EXERCISE REQUIREMENTS
Using the microstrip antenna text below, mark each statement yes or no and quote the words that decide it: (a) the high frequency amplifier sits on the surface of the second dielectric member that faces away from the grounded conductor member; (b) cutting the distance between the feeder and the amplifier makes the noise figure of the receiving equipment worse; (c) one reason the microstrip antenna draws attention is its heavy weight.

TEXT PROVIDED

Microstrip antenna with stripline and amplifier

Abstract

A high frequency amplifier is mounted in the immediate vicinity of a feeder of a microstrip antenna. A microstrip antenna includes a dielectric member and a grounded conductor member which is applied thereto. A second dielectric member is disposed on the side of the grounded conductor member which faces away from the dielectric member, and the high frequency amplifier is mounted on the surface of the second dielectric member which faces away from the grounded conductor member, and is connected to the feeder of the microstrip antenna. A transmission distance between the feeder and the high frequency amplifier, which represents an initial amplifier stage, is greatly reduced, thus drastically reducing disturbances caused by external noises and improving the noise figure of a receiving equipment.

Description

BACKGROUND OF THE INVENTION

The invention relates to an antenna device including a microstrip antenna.

A microstrip antenna comprises a dielectric member, a conductor member mounted on the dielectric member, and a ground conductor member mounted on the opposite surface of the dielectric member from the conductor member, and represents an antenna which utilizes a radiation loss of an open plane resonance circuit. Attention is now being directed to such microstrip antenna due to its low profile, reduced weight, compactness and ease of manufacture.

RECORDED DATA

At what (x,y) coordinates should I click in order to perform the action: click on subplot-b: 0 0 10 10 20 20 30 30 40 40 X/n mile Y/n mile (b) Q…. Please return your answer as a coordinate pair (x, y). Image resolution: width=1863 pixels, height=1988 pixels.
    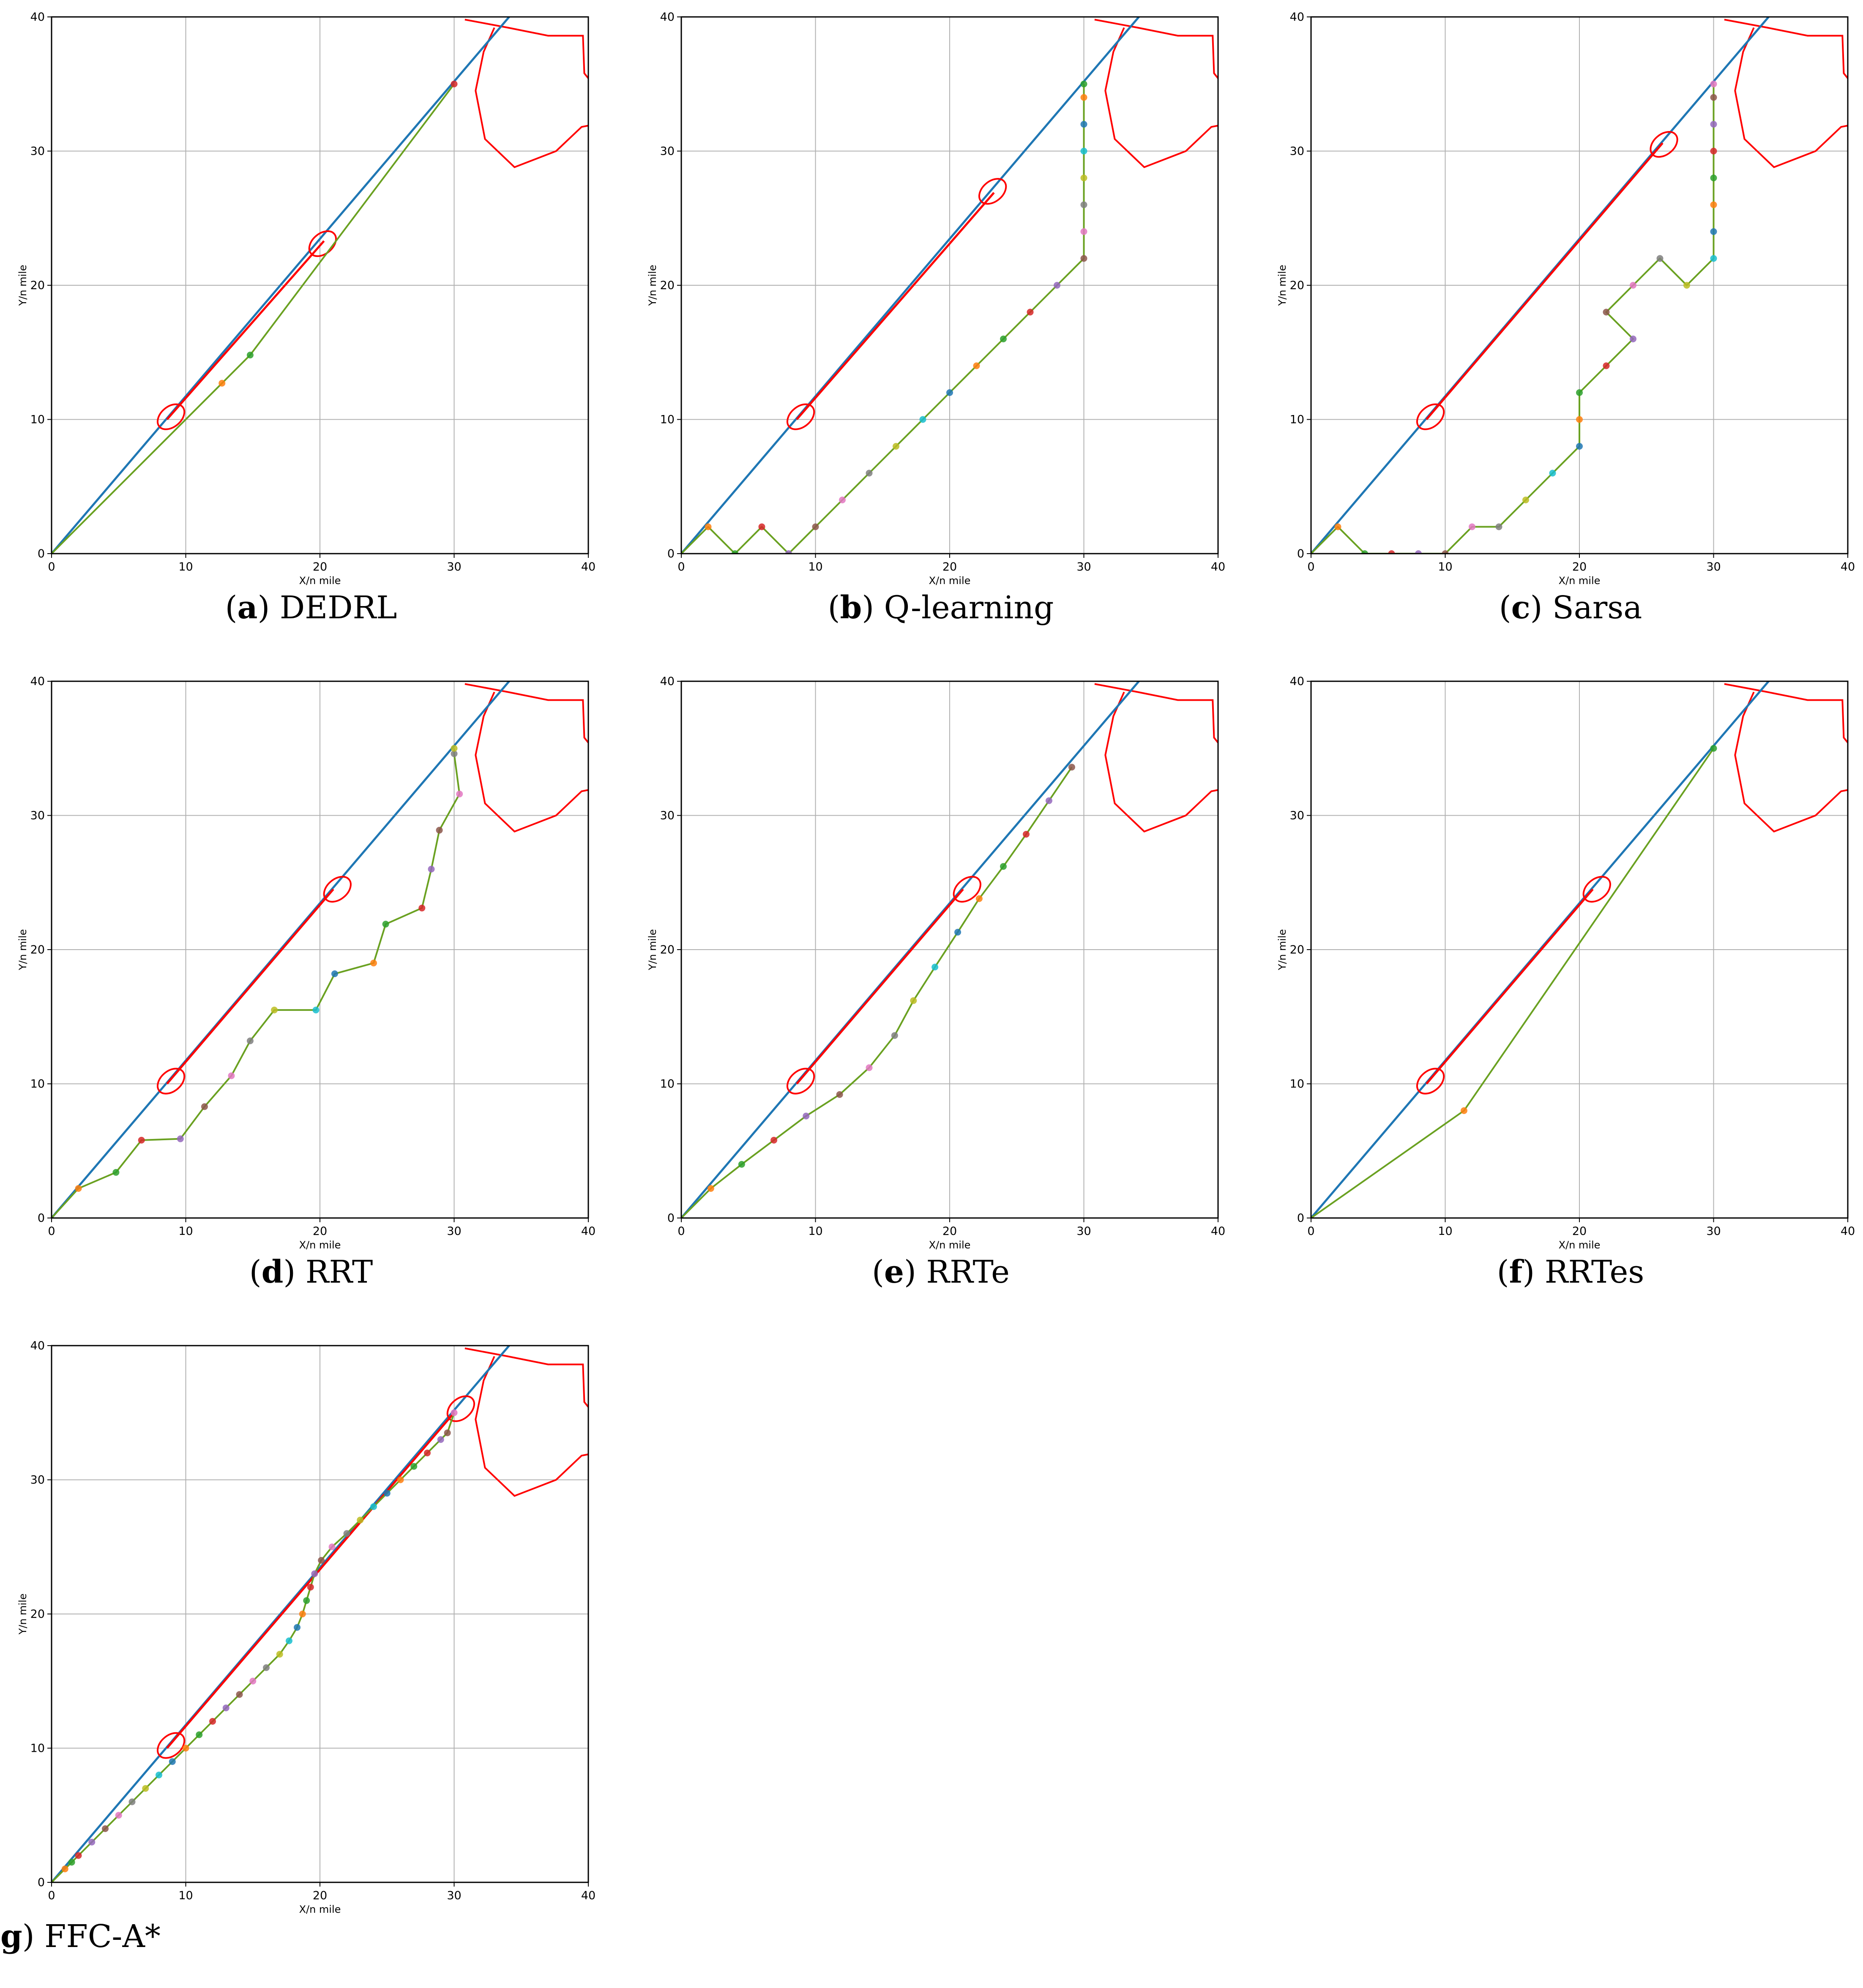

TASK OUTPUT
(a) Yes: "the high frequency amplifier is mounted on the surface of the second dielectric member which faces away from the grounded conductor member"
(b) No: "improving the noise figure of a receiving equipment"
(c) No: "due to its low profile, reduced weight, compactness and ease of manufacture"